PASSAGE PROVIDED:
--- Begin ---
This guide has been updated for OBBBA

Qualified small business stock (QSBS) is a term that refers to stock shares, subject to special capital gains tax rules, in a qualified small business. Learn how the IRS treats QSBS taxes here.

Overview

  • Definition
    • C-corporation
    • Does not apply to S-Corp stock 
    • Assets not more than $50M when stock issued
    • Meets “active business requirement”
--- End ---
THINGS TO DO:
(a) From the QSBS guide, quote the passage that begins at the words "This guide has" and stops after "QSBS taxes here.".
(b) In the QSBS guide, what kind of corporate stock does the definition say QSBS does not apply to?
(c) Carry on the QSBS tax guide from its final line.

EXTRACTED INFORMATION:
--- Begin ---
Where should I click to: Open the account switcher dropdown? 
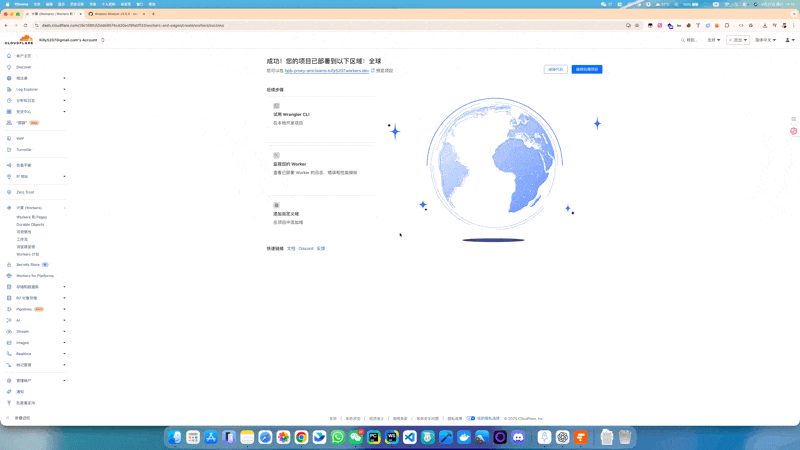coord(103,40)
--- End ---
--- Begin ---
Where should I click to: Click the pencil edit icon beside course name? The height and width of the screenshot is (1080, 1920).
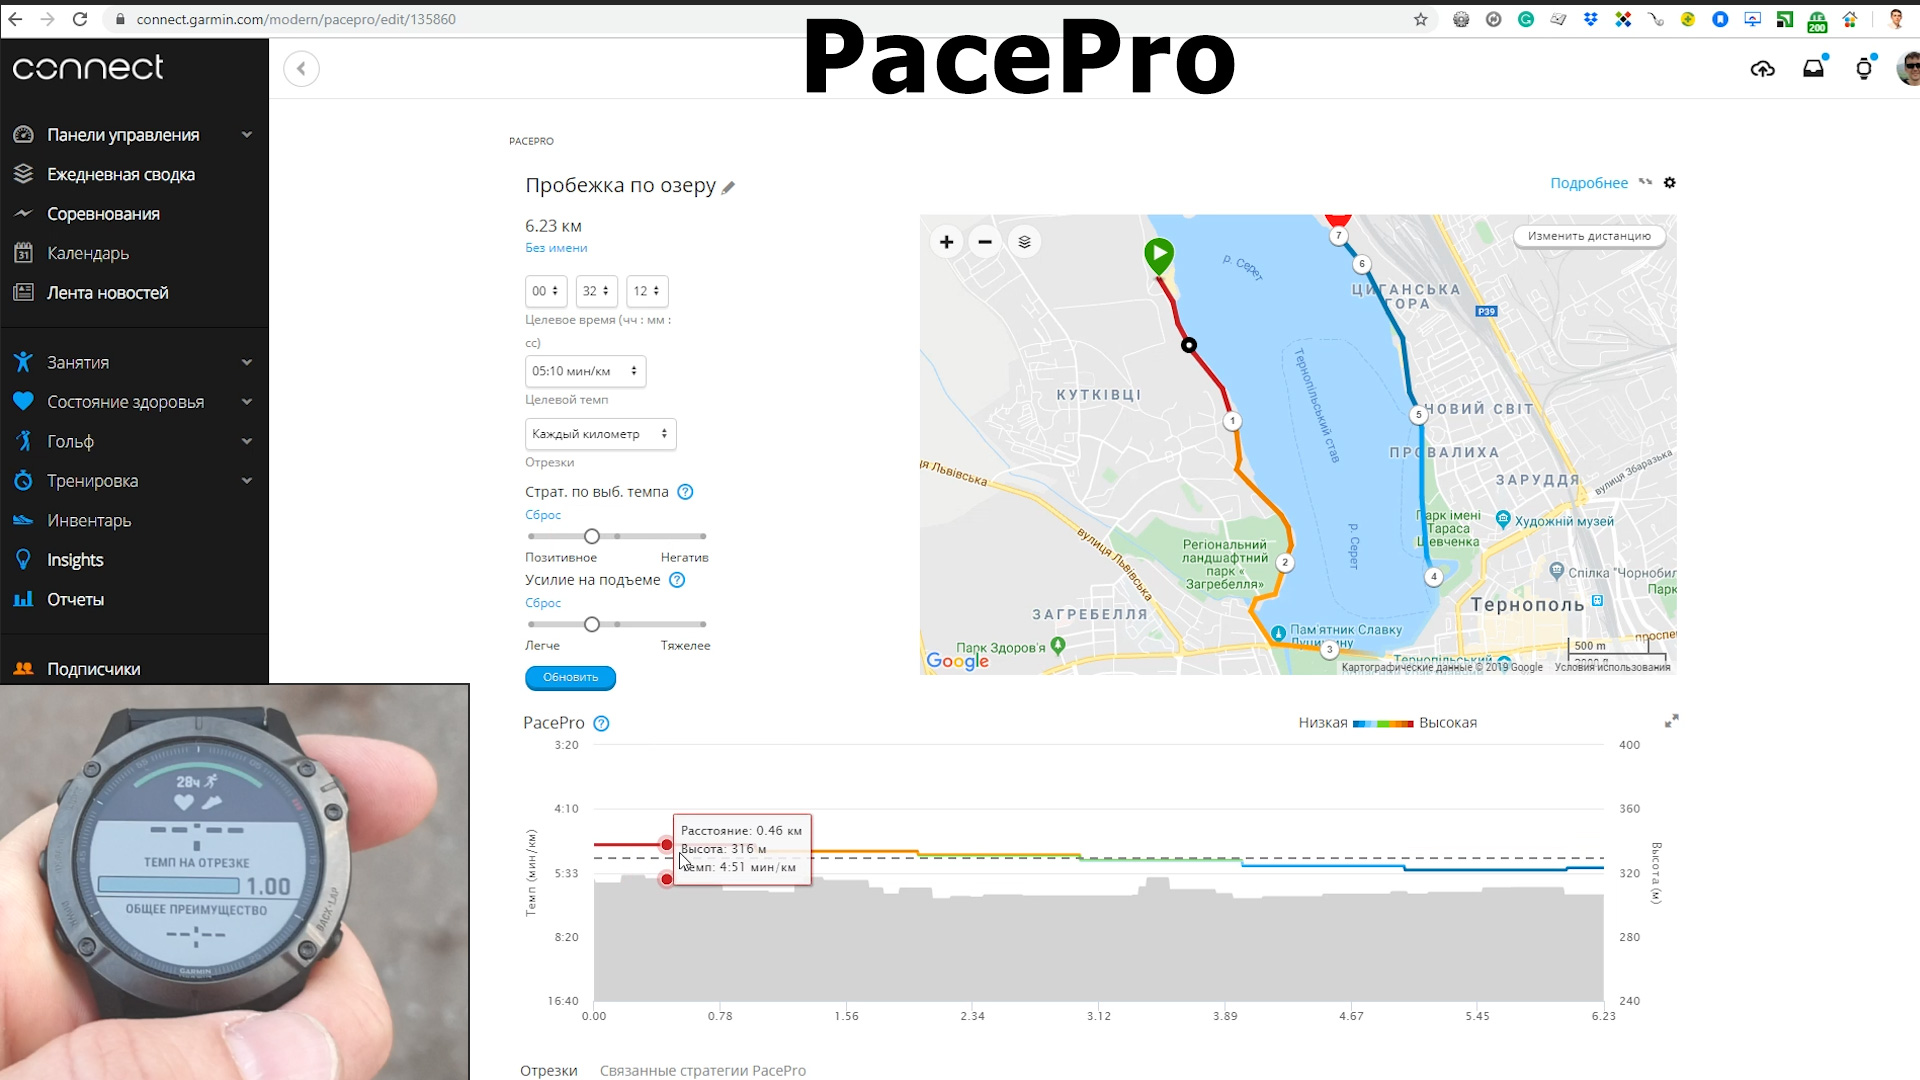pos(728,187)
--- End ---
RESPONSES IN ORDER:
(a)
This guide has been updated for OBBBA

Qualified small business stock (QSBS) is a term that refers to stock shares, subject to special capital gains tax rules, in a qualified small business. Learn how the IRS treats QSBS taxes here.

(b) S-Corp stock.

(c)
  • Sec 1202 Treatment – Is not elective
  • Depending on when stock issued:
    • Holding requirements: 3, 4 or 5 Years
    • Gain Exclusion: 50%, 75% or 100%
  • Maximum tax: 28% on 50% & 75% non-excluded gain
  • AMT: 7% of the excluded amount treated as a preference for stock issued before 9/27/2010: no AMT preference for stock issued after that date
  • Investor Exclusion Limitations – cannot exceed:
    • $10 million ($5M if MS) or 10 times basis
    • Post 7/4/2025: $15 million ($7.5 if MS) or 10 times basis
  • May apply to gain from pass-throughs that sold QSBS stock
  • Rollover to another Sec 1202 – within 60 days

  o  Pub 550 – Investment Income

  o  IRC Section 1202

  o Form 8949 – Sales and Other Distributions of Capital Assets  

California Differences - Qualified Small Business Stock

California does not allow an exclusion or deferral of gain from the sale of small business stock for sales after December 31, 2012.